## [Task description]
The required output is the complete data, repeated without alteration.

## [Supplied entries]
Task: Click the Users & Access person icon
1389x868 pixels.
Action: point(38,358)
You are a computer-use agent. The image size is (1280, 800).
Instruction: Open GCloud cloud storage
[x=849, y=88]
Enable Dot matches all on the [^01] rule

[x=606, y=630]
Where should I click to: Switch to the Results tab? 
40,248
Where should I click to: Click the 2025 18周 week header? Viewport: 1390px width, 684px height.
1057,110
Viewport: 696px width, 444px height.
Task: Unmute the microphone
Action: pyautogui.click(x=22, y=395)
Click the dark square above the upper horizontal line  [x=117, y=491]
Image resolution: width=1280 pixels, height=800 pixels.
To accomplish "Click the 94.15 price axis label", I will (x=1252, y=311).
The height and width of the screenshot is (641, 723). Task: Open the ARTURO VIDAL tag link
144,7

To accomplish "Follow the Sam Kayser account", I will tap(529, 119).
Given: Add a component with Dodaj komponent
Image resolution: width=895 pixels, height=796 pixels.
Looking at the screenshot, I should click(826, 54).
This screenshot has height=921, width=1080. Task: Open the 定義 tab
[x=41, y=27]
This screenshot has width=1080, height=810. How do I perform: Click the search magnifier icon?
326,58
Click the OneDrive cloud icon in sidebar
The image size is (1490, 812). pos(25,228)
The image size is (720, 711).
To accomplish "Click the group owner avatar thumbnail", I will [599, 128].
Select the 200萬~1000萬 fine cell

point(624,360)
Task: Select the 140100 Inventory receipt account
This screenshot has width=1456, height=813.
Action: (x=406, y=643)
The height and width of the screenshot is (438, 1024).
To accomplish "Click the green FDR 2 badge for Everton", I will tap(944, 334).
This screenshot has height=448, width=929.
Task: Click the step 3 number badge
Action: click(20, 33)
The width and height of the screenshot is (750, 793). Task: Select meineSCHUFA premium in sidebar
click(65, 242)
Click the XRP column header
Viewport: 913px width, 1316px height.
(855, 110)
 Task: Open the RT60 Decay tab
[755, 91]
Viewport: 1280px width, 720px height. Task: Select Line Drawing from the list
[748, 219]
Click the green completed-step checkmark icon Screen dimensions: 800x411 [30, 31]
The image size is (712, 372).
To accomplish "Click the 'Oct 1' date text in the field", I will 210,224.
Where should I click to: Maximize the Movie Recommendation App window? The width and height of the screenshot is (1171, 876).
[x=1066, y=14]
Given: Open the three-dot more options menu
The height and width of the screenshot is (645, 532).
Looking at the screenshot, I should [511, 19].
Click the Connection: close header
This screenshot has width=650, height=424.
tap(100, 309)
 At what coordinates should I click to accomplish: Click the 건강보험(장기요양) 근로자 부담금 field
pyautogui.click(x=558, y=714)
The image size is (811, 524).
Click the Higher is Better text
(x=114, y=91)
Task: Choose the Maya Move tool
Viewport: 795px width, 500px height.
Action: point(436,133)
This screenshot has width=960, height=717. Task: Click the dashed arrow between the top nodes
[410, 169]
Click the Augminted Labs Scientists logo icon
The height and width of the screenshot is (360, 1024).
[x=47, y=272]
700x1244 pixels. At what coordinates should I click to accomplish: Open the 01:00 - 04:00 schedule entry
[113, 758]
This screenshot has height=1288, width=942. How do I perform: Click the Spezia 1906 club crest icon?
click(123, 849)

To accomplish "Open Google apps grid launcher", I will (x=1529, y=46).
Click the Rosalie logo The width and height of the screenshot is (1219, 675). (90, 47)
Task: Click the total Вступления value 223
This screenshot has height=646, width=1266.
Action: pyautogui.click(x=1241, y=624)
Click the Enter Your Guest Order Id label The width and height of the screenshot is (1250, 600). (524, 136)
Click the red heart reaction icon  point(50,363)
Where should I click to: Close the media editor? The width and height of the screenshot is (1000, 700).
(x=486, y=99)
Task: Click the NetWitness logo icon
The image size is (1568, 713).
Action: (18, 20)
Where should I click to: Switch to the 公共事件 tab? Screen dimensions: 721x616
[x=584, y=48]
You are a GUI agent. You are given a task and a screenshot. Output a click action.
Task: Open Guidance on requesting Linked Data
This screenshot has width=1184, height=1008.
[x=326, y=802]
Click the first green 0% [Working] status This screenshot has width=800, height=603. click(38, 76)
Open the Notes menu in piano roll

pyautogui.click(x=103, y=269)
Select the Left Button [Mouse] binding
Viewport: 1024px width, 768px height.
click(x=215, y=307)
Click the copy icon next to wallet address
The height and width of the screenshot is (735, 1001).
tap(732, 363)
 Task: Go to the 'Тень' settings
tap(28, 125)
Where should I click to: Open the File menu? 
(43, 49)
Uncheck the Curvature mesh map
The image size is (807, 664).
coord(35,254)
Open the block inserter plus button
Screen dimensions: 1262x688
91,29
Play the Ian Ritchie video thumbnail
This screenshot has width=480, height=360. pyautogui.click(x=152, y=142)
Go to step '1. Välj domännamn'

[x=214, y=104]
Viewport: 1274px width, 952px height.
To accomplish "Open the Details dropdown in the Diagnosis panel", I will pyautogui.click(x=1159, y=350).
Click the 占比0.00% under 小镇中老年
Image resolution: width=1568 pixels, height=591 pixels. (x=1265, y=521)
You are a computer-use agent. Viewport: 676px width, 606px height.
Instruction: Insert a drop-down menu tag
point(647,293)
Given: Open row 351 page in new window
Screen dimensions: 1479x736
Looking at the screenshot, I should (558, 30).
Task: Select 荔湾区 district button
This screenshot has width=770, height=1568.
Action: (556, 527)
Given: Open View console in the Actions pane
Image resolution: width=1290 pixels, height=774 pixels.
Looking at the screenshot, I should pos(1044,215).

## [Solved exercise]
Task: Click the Users & Access person icon
1389x868 pixels.
Action: point(38,358)
You are a computer-use agent. The image size is (1280, 800).
Instruction: Open GCloud cloud storage
[x=849, y=88]
Enable Dot matches all on the [^01] rule

[x=606, y=630]
Where should I click to: Switch to the Results tab? 
40,248
Where should I click to: Click the 2025 18周 week header? Viewport: 1390px width, 684px height.
1057,110
Viewport: 696px width, 444px height.
Task: Unmute the microphone
Action: pyautogui.click(x=22, y=395)
Click the dark square above the upper horizontal line  [x=117, y=491]
Image resolution: width=1280 pixels, height=800 pixels.
To accomplish "Click the 94.15 price axis label", I will (x=1252, y=311).
The height and width of the screenshot is (641, 723). Task: Open the ARTURO VIDAL tag link
144,7

To accomplish "Follow the Sam Kayser account", I will tap(529, 119).
Given: Add a component with Dodaj komponent
Image resolution: width=895 pixels, height=796 pixels.
Looking at the screenshot, I should click(826, 54).
This screenshot has height=921, width=1080. Task: Open the 定義 tab
[x=41, y=27]
This screenshot has width=1080, height=810. How do I perform: Click the search magnifier icon?
326,58
Click the OneDrive cloud icon in sidebar
The image size is (1490, 812). pos(25,228)
The image size is (720, 711).
To accomplish "Click the group owner avatar thumbnail", I will [599, 128].
Select the 200萬~1000萬 fine cell

point(624,360)
Task: Select the 140100 Inventory receipt account
This screenshot has width=1456, height=813.
Action: (x=406, y=643)
The height and width of the screenshot is (438, 1024).
To accomplish "Click the green FDR 2 badge for Everton", I will tap(944, 334).
This screenshot has height=448, width=929.
Task: Click the step 3 number badge
Action: click(20, 33)
The width and height of the screenshot is (750, 793). Task: Select meineSCHUFA premium in sidebar
click(65, 242)
Click the XRP column header
Viewport: 913px width, 1316px height.
(855, 110)
 Task: Open the RT60 Decay tab
[755, 91]
Viewport: 1280px width, 720px height. Task: Select Line Drawing from the list
[748, 219]
Click the green completed-step checkmark icon Screen dimensions: 800x411 [30, 31]
The image size is (712, 372).
To accomplish "Click the 'Oct 1' date text in the field", I will 210,224.
Where should I click to: Maximize the Movie Recommendation App window? The width and height of the screenshot is (1171, 876).
[x=1066, y=14]
Given: Open the three-dot more options menu
The height and width of the screenshot is (645, 532).
Looking at the screenshot, I should [511, 19].
Click the Connection: close header
This screenshot has width=650, height=424.
tap(100, 309)
 At what coordinates should I click to accomplish: Click the 건강보험(장기요양) 근로자 부담금 field
pyautogui.click(x=558, y=714)
The image size is (811, 524).
Click the Higher is Better text
(x=114, y=91)
Task: Choose the Maya Move tool
Viewport: 795px width, 500px height.
Action: point(436,133)
This screenshot has width=960, height=717. Task: Click the dashed arrow between the top nodes
[410, 169]
Click the Augminted Labs Scientists logo icon
The height and width of the screenshot is (360, 1024).
[x=47, y=272]
700x1244 pixels. At what coordinates should I click to accomplish: Open the 01:00 - 04:00 schedule entry
[113, 758]
This screenshot has height=1288, width=942. How do I perform: Click the Spezia 1906 club crest icon?
click(123, 849)

To accomplish "Open Google apps grid launcher", I will (x=1529, y=46).
Click the Rosalie logo The width and height of the screenshot is (1219, 675). (90, 47)
Task: Click the total Вступления value 223
This screenshot has height=646, width=1266.
Action: pyautogui.click(x=1241, y=624)
Click the Enter Your Guest Order Id label The width and height of the screenshot is (1250, 600). (524, 136)
Click the red heart reaction icon  point(50,363)
Where should I click to: Close the media editor? The width and height of the screenshot is (1000, 700).
(x=486, y=99)
Task: Click the NetWitness logo icon
The image size is (1568, 713).
Action: (18, 20)
Where should I click to: Switch to the 公共事件 tab? Screen dimensions: 721x616
[x=584, y=48]
You are a GUI agent. You are given a task and a screenshot. Output a click action.
Task: Open Guidance on requesting Linked Data
This screenshot has width=1184, height=1008.
[x=326, y=802]
Click the first green 0% [Working] status This screenshot has width=800, height=603. click(38, 76)
Open the Notes menu in piano roll

pyautogui.click(x=103, y=269)
Select the Left Button [Mouse] binding
Viewport: 1024px width, 768px height.
click(x=215, y=307)
Click the copy icon next to wallet address
The height and width of the screenshot is (735, 1001).
tap(732, 363)
 Task: Go to the 'Тень' settings
tap(28, 125)
Where should I click to: Open the File menu? 
(43, 49)
Uncheck the Curvature mesh map
The image size is (807, 664).
coord(35,254)
Open the block inserter plus button
Screen dimensions: 1262x688
91,29
Play the Ian Ritchie video thumbnail
This screenshot has width=480, height=360. pyautogui.click(x=152, y=142)
Go to step '1. Välj domännamn'

[x=214, y=104]
Viewport: 1274px width, 952px height.
To accomplish "Open the Details dropdown in the Diagnosis panel", I will pyautogui.click(x=1159, y=350).
Click the 占比0.00% under 小镇中老年
Image resolution: width=1568 pixels, height=591 pixels. (x=1265, y=521)
You are a computer-use agent. Viewport: 676px width, 606px height.
Instruction: Insert a drop-down menu tag
point(647,293)
Given: Open row 351 page in new window
Screen dimensions: 1479x736
Looking at the screenshot, I should (558, 30).
Task: Select 荔湾区 district button
This screenshot has width=770, height=1568.
Action: (556, 527)
Given: Open View console in the Actions pane
Image resolution: width=1290 pixels, height=774 pixels.
Looking at the screenshot, I should pos(1044,215).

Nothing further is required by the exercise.